__AIM OF THE EXERCISE__: In your copy, each line below is repeated exactly and no image appears.

INFORMATION START

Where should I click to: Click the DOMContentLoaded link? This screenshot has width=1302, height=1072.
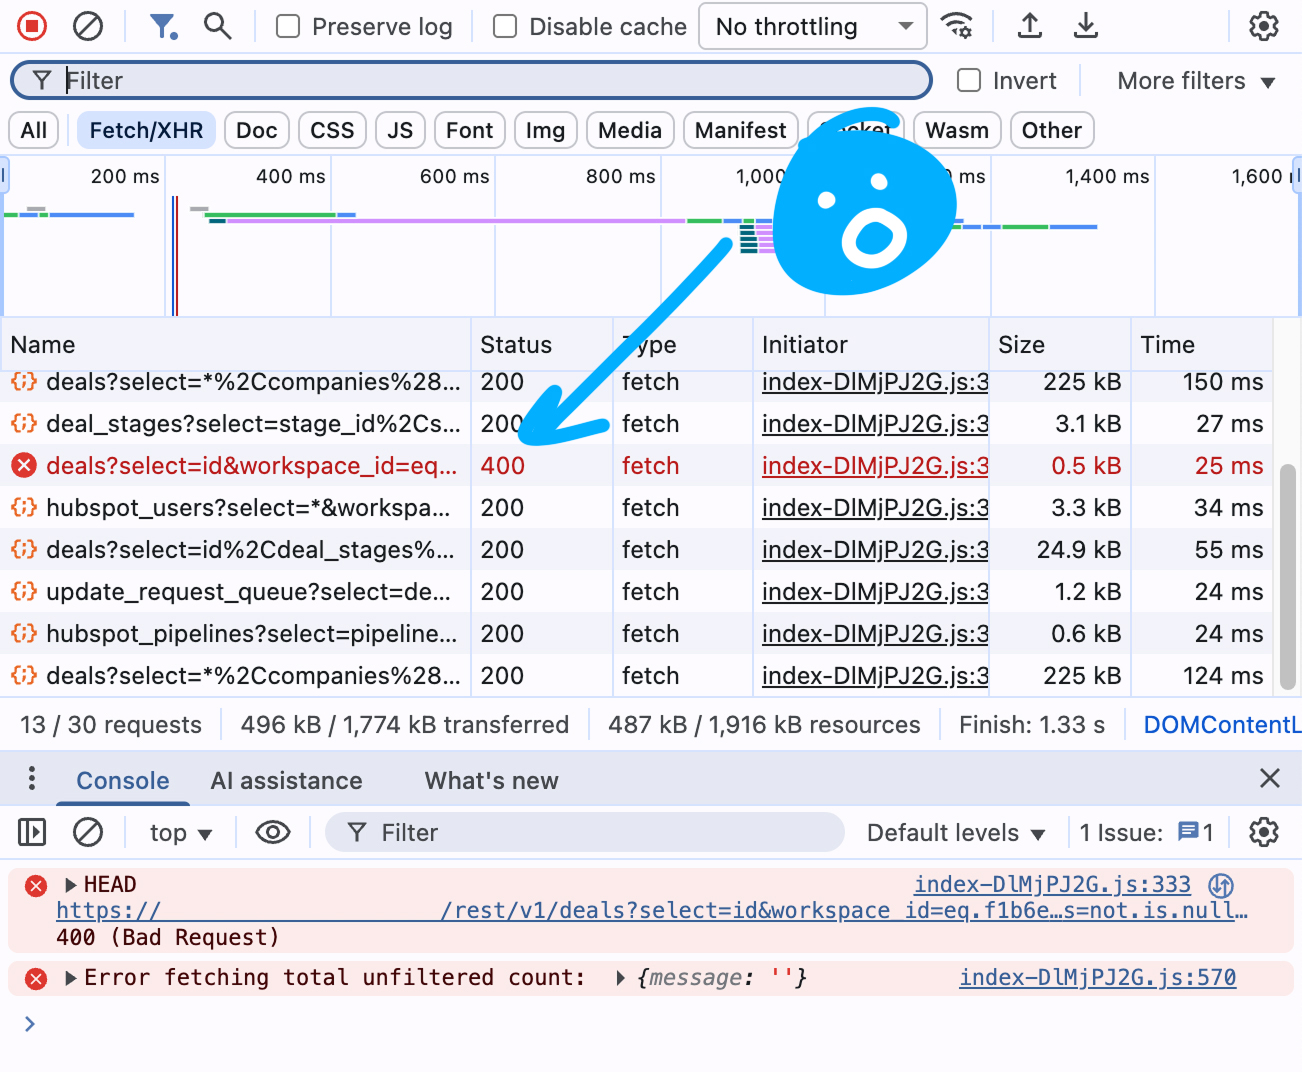pyautogui.click(x=1221, y=724)
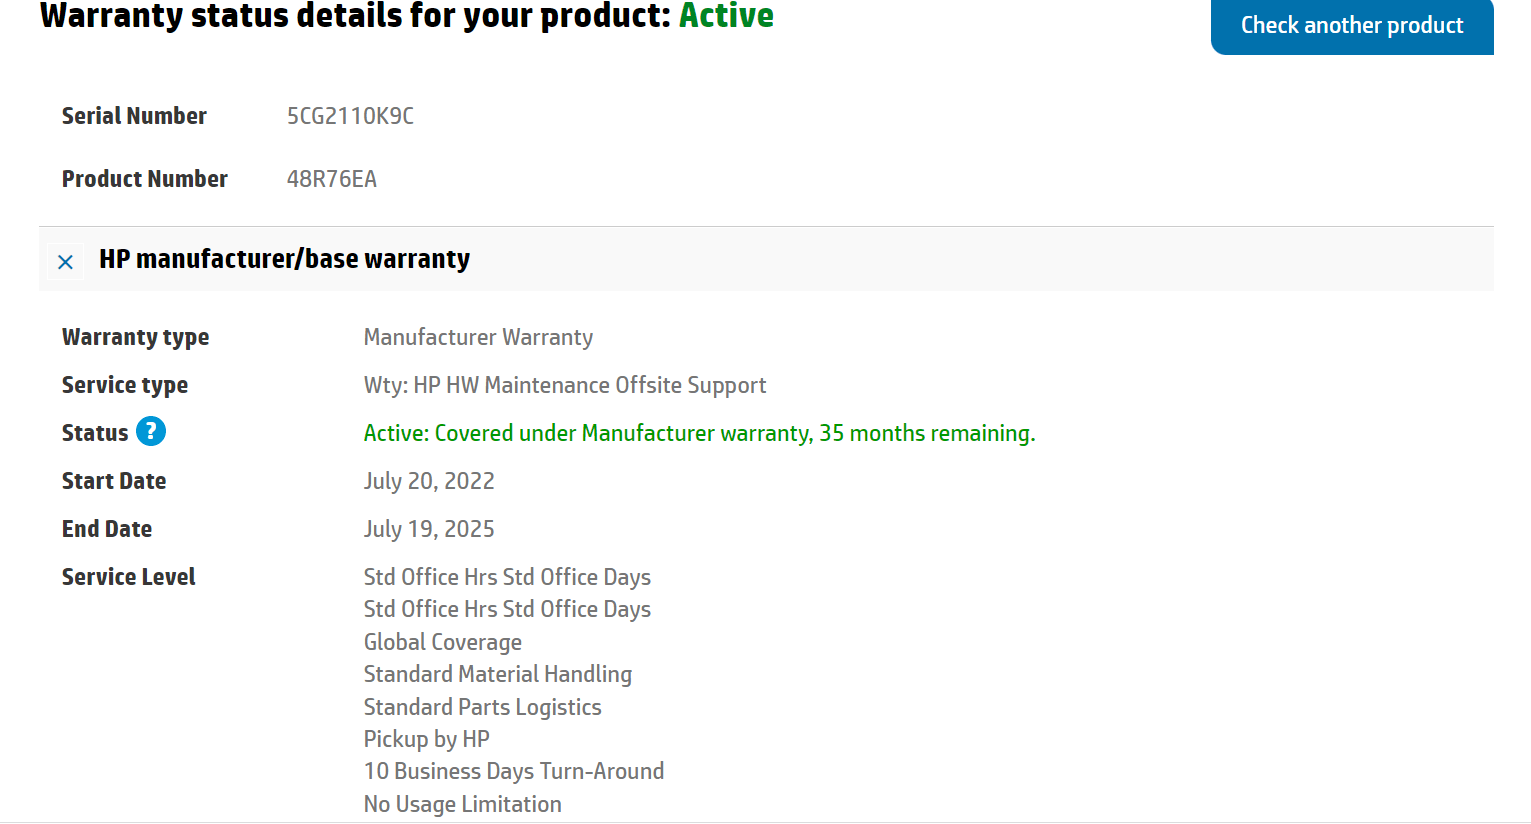Click the HP HW Maintenance Offsite Support text

tap(590, 385)
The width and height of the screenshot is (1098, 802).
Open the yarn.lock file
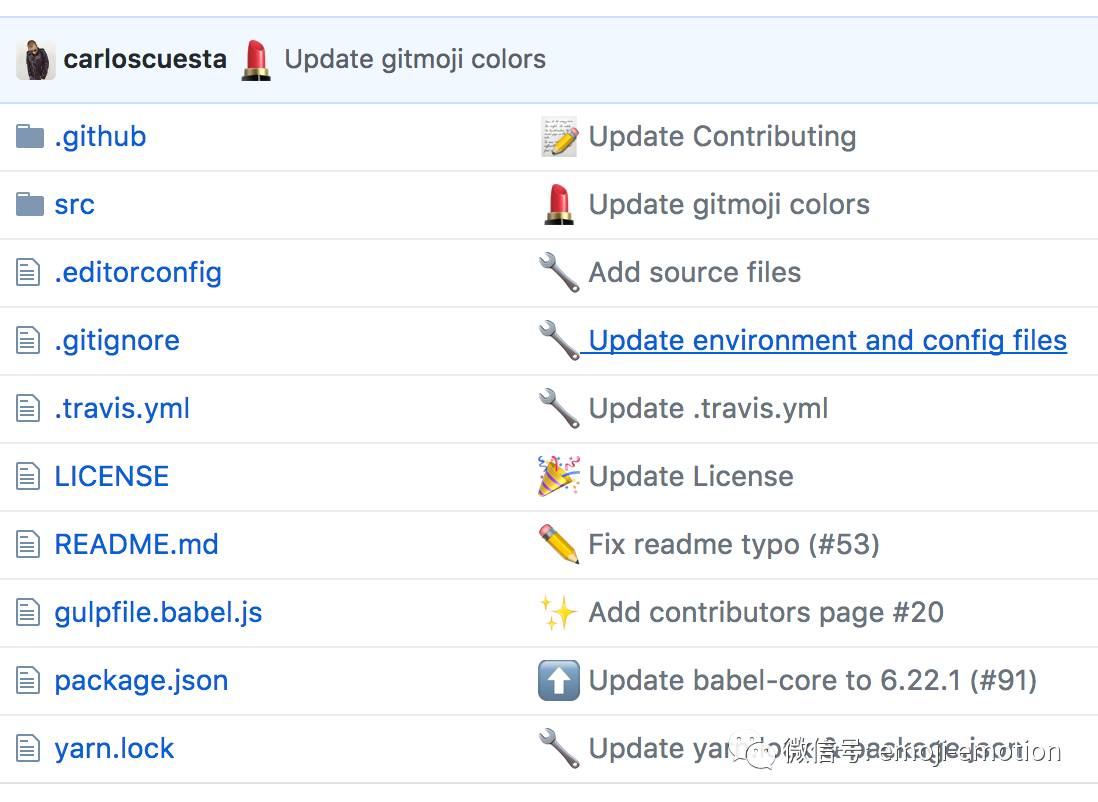pos(114,748)
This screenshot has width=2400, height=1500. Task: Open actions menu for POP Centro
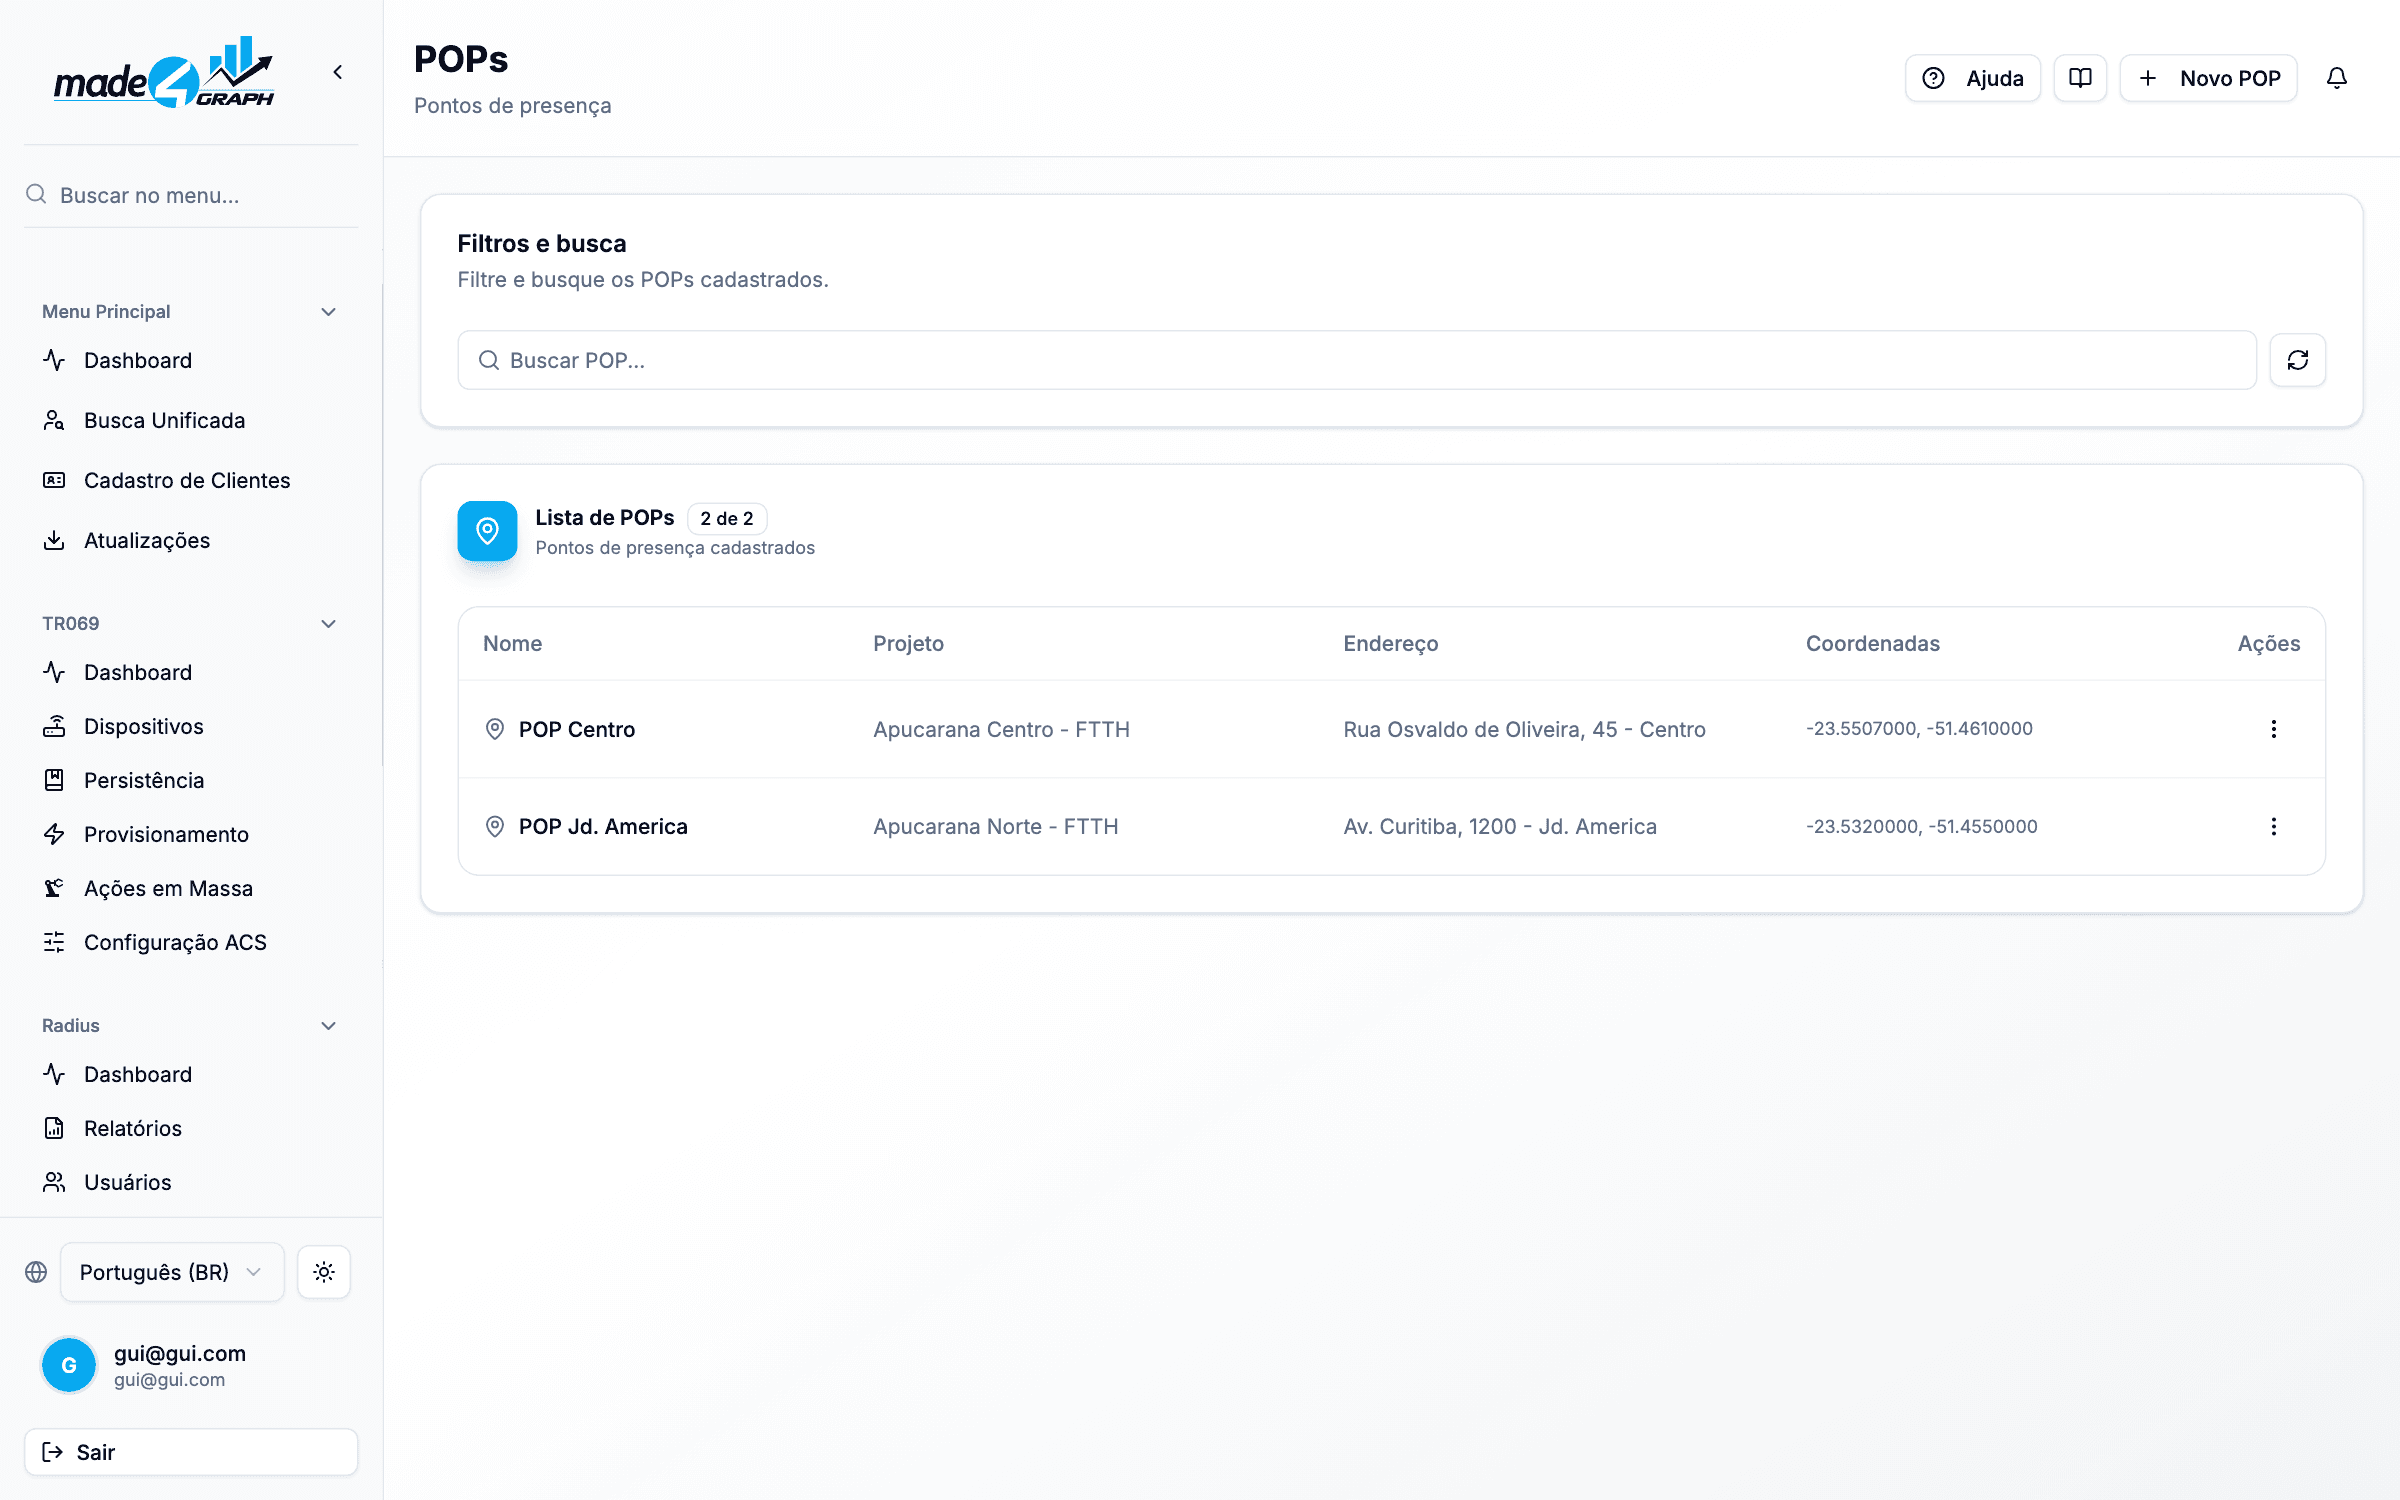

INFORMATION END

__ANSWER BOX__:
Where should I click to: Click the DOMContentLoaded link? This screenshot has width=1302, height=1072.
pyautogui.click(x=1221, y=724)
Click the HP HW Maintenance Offsite Support text

tap(590, 385)
The width and height of the screenshot is (1098, 802).
Open the yarn.lock file
pos(114,748)
This screenshot has width=2400, height=1500. Task: Open actions menu for POP Centro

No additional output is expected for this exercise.